PROBLEMS:
(1) Answer these questions about the photo contest thread:
(a) By what date are entries for the March contest due?
(b) Who is congratulated on a prize-winning entry?
(c) What does the contest winner receive?
(2) List the usernames that head the posts in the photo contest thread, naming each one only once.

EXTRACT PROVIDED:

┌────────

# March 2007 Outbackers.com Masthead Photo Contest



## PDX_Doug

Our first ever Masthead Photo Contest was a great success. Not only are you Outbackers great people, but you are talented too! Wow! And again, congratulations Rob (z-family) on your prize winning entry!

Now, however, it is time to look ahead to the March contest. For more information and rules, please refer to the original Outbackers.com Masthead Photo Contest thread.

Entries are due no later than February 15th, 2007.

Bring 'em on!









Happy Trails,
Doug


----------



## PDX_Doug

Just a reminder, the deadline for the March Masthead Photo Contest is next Thursday, February 15th. We still have plenty of room for entries! Bring 'em on!!!









Happy Trails,
Doug


----------



## mountainlady56

PDX_Doug said:


> Our first ever Masthead Photo Contest was a great success. Not only are you Outbackers great people, but you are talented too! Wow! And again, congratulations Rob (z-family) on your prize winning entry!
> Happy Trails,
> Doug


WAIT A MINUTE!! Did I miss something here?? What prize did they win???








Inquiring minds want to know!!
Darlene


----------



## Katrina

sgalady said:


> Our first ever Masthead Photo Contest was a great success. Not only are you Outbackers great people, but you are talented too! Wow! And again, congratulations Rob (z-family) on your prize winning entry!
> Happy Trails,
> Doug


WAIT A MINUTE!! Did I miss something here?? What prize did they win???








Inquiring minds want to know!!
Darlene








[/quote]

The winner has the honor of having their photo displayed on the top banner of Outbackers.com for a month.

^^^Up there^^^ at the top of the page.

Did you notice the new photo up there?
Thats the winning picture!

└────────

(Extracted data entries)
┌────────

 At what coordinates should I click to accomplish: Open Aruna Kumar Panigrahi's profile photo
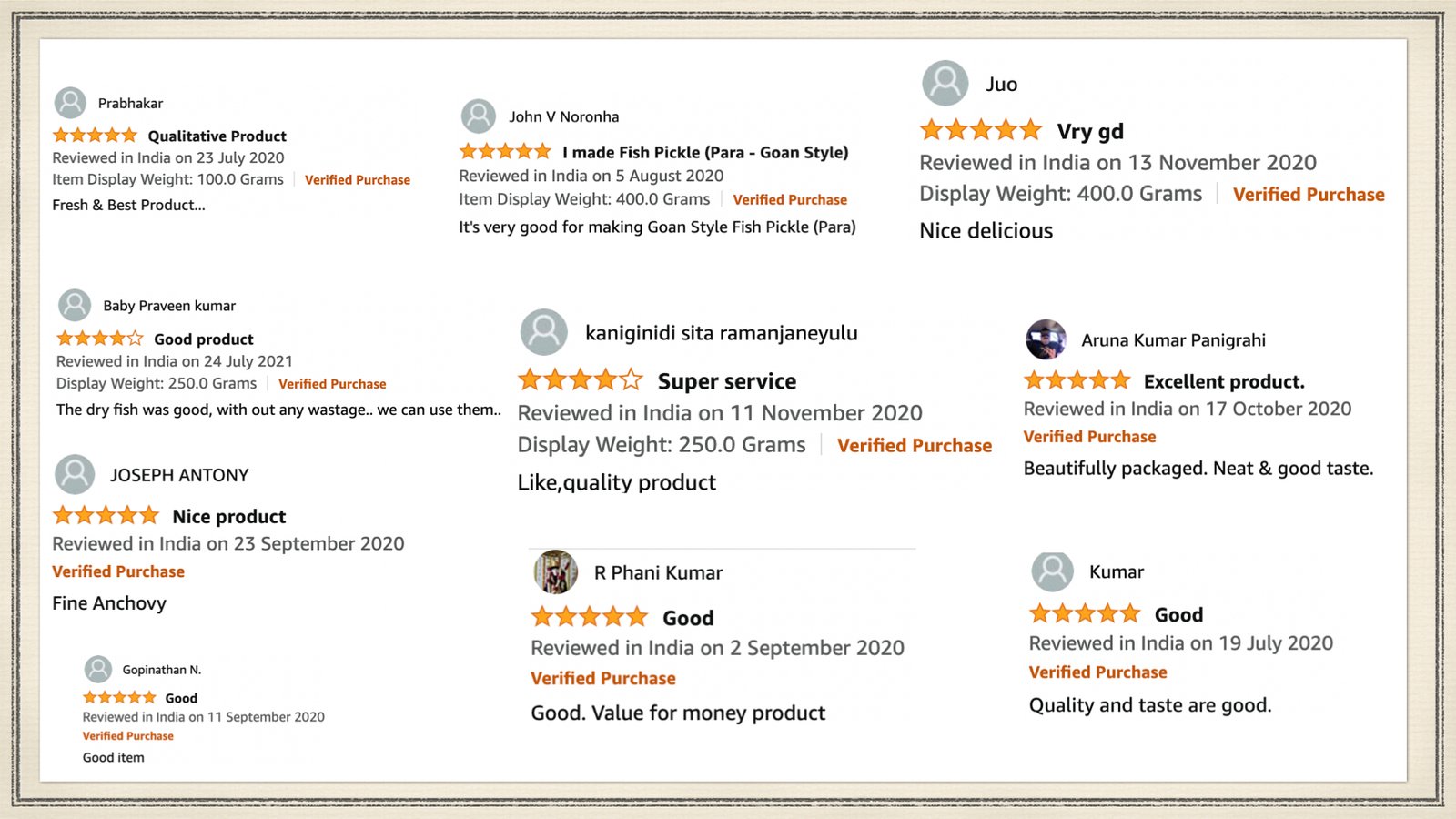pos(1046,339)
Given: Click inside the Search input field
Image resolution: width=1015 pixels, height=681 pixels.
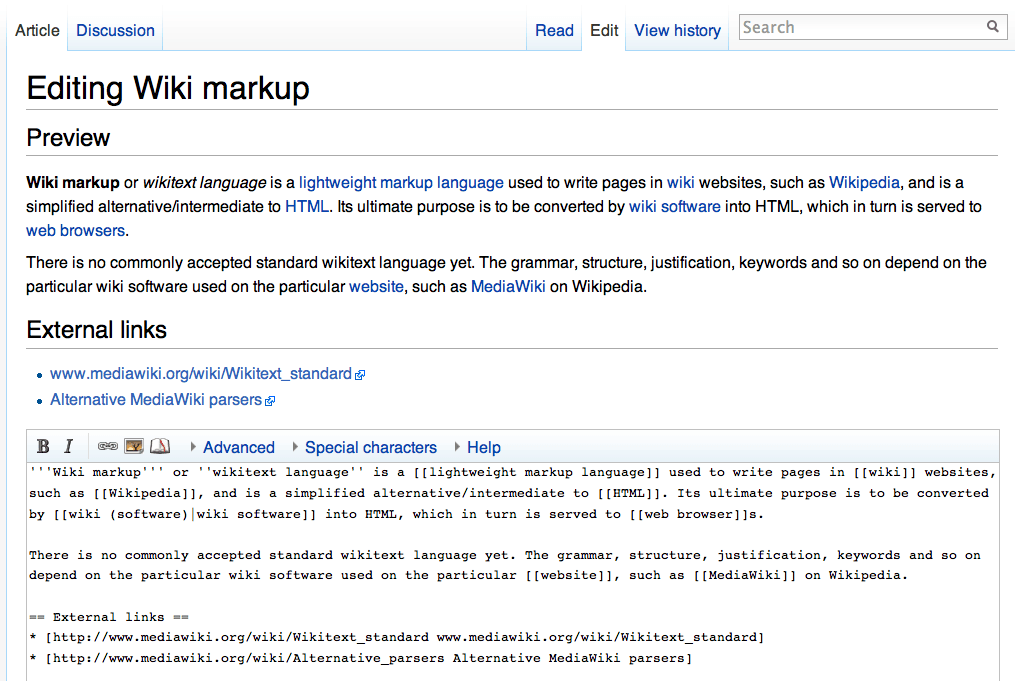Looking at the screenshot, I should [860, 26].
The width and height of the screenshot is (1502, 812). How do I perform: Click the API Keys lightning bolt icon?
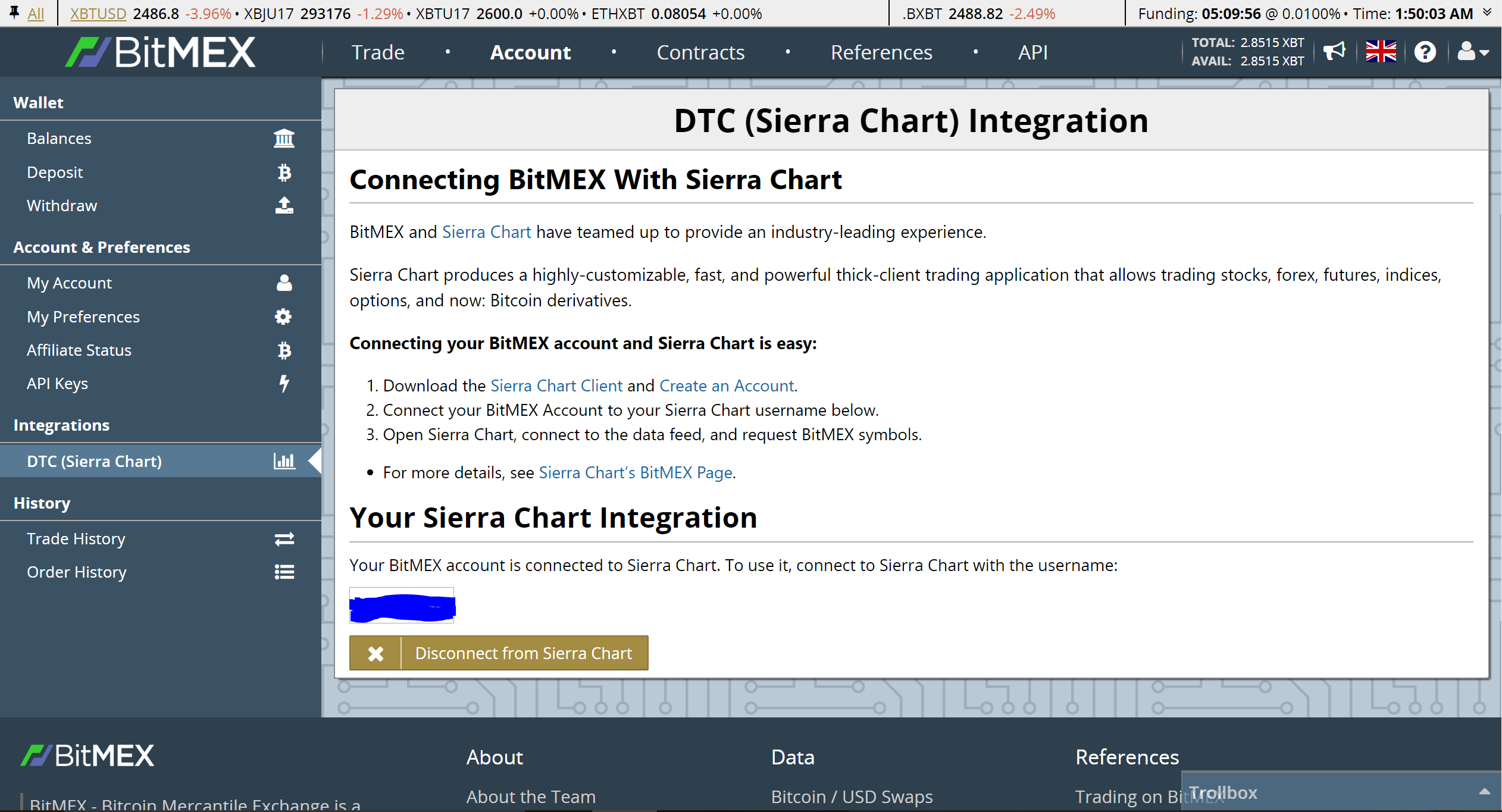[x=284, y=384]
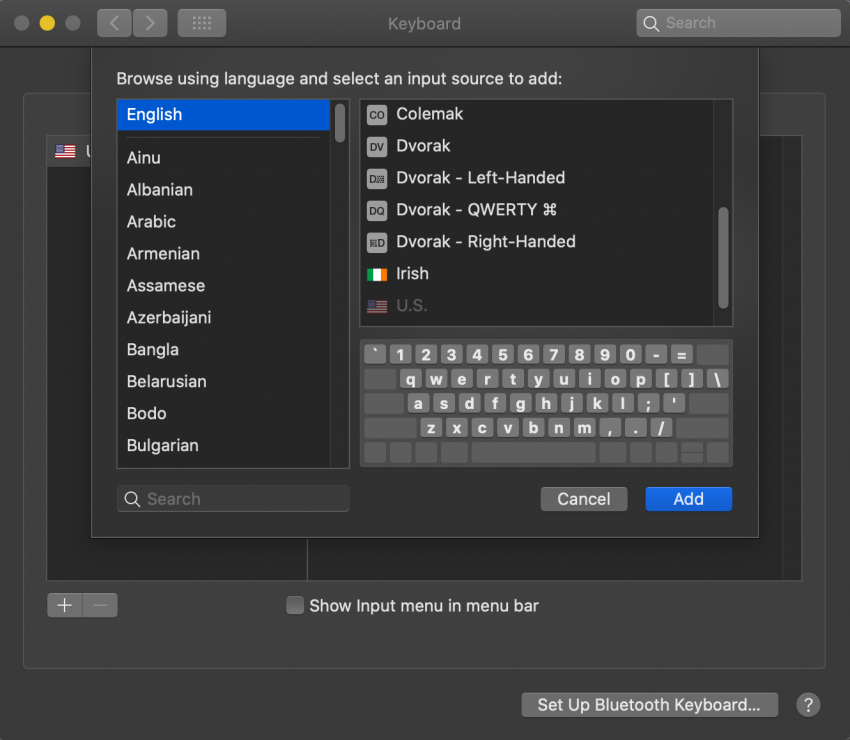Viewport: 850px width, 740px height.
Task: Cancel the input source dialog
Action: point(583,498)
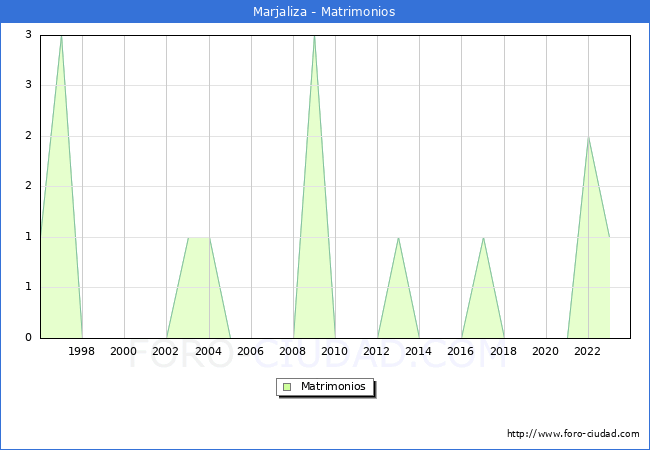The height and width of the screenshot is (450, 650).
Task: Select the 2010 label on the x-axis
Action: [x=335, y=351]
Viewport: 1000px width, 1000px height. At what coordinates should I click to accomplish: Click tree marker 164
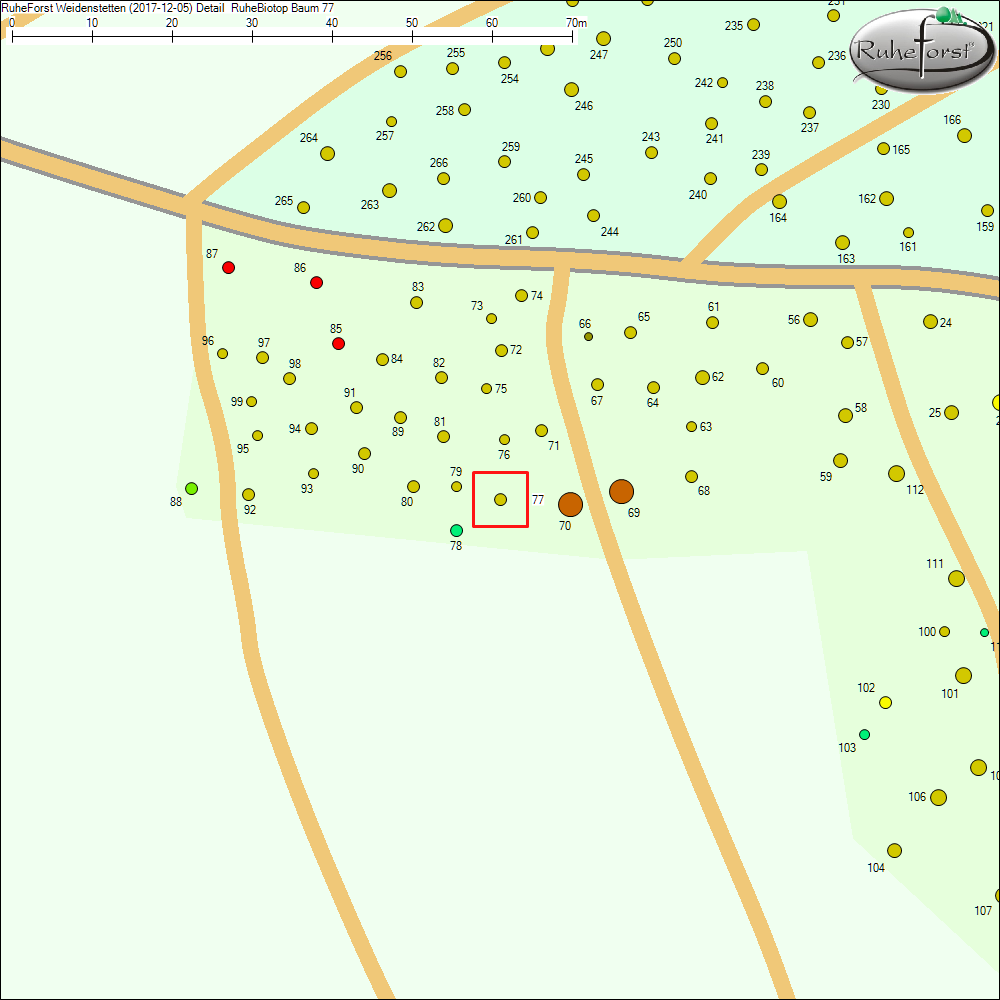[779, 201]
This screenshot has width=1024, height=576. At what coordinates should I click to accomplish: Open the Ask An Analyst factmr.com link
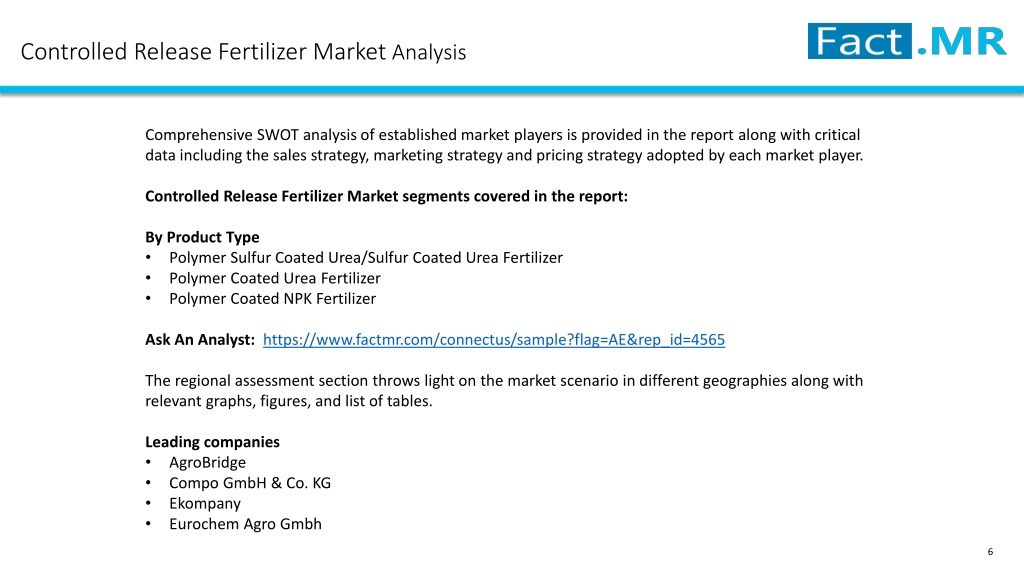(x=494, y=340)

└────────

EXERCISE RESULTS:
(1)
(a) February 15th, 2007
(b) Rob (z-family)
(c) The winner's photo is displayed on the top banner of Outbackers.com for a month.

(2)
PDX_Doug
mountainlady56
Katrina